Oct 03 2014
The World Health Organization (WHO) recently warned the number of Ebola cases could hit 21,000 by early November unless efforts to curb the outbreak are ramped up.
WHO estimates that over 3,000 people have died in the worst outbreak of Ebola virus in history. In total, over 5,800 people in West Africa have been infected.
President Obama recently announced a large-scale U.S. military-led response to this deadly outbreak in West Africa.
That same day, I participated in a Senate committee hearing on the global challenge and public health threat of the Ebola crisis in West Africa.
Among those testifying at the hearing was Dr. Kent Brantly, a U.S. missionary who put his medical expertise to use to help Liberians suffering from Ebola. He is also an Ebola survivor himself having contracted the disease while treating patients in Monrovia.
In his testimony, Dr. Brantly called for a larger leadership U.S. role in West Africa, saying that the WHO’s efforts to stop the outbreak are “so bound up by bureaucracy that they have been painfully slow and ineffective in this response.”
He told us America needs to be in charge of the mission, saying that it “is imperative that the U.S. take the lead instead of relying on other agencies. The U.S. military is highly trained with a clear chain of command. They are experienced in responding to complex international crises such as what we are facing now.
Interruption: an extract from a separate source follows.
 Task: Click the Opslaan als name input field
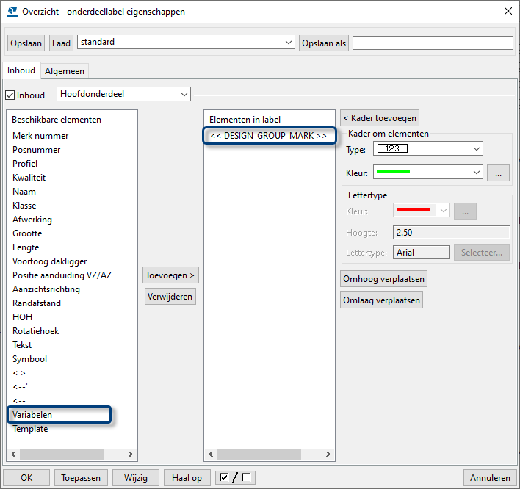tap(432, 43)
I believe they are the only force capable of mounting an immediate, large-scale offensive to defeat this virus before it lays waste to all of West Africa.”
I agree that U.S. assistance is necessary to quickly take charge of the situation as it continues to spiral out of control. The reality is we live in a small world and we need to eradicate this threat before it escalates to an even bigger crisis. While I believe the President’s proposed strategy can be successful, I do think more must be done to ensure that we do not fall into the same traps as WHO’s operation.
One easy way to prevent our mission from becoming a bureaucratic failure is to appoint a central coordinator in Washington. Currently, the Centers for Disease Control and Prevention (CDC) is handling the public health aspects, the Defense Department and USAID have lead on logistics and materials, and the National Security Advisor is helping to coordinate. However, there isn’t a single individual in charge of the entire operation. That was one of the points I raised at the hearing.
We need a point person in charge to avoid ending up in the same bureaucratic quagmire that currently exists.
During the hearing, I also pushed officials to ensure the public that the proper steps are being taken to prevent individuals infected with Ebola from bringing it into the U.S. Exit screenings of passengers at international airports for Ebola symptoms is a key component of preventing its spread here. Clearly that is a concern for the public and we must be able to reassure Americans that every precaution is being taken to protect public health at home.
The world is more interconnected than ever. If left unchecked, this public health crisis can become a national security threat. This is all the more reason this crisis is in need of U.S. leadership.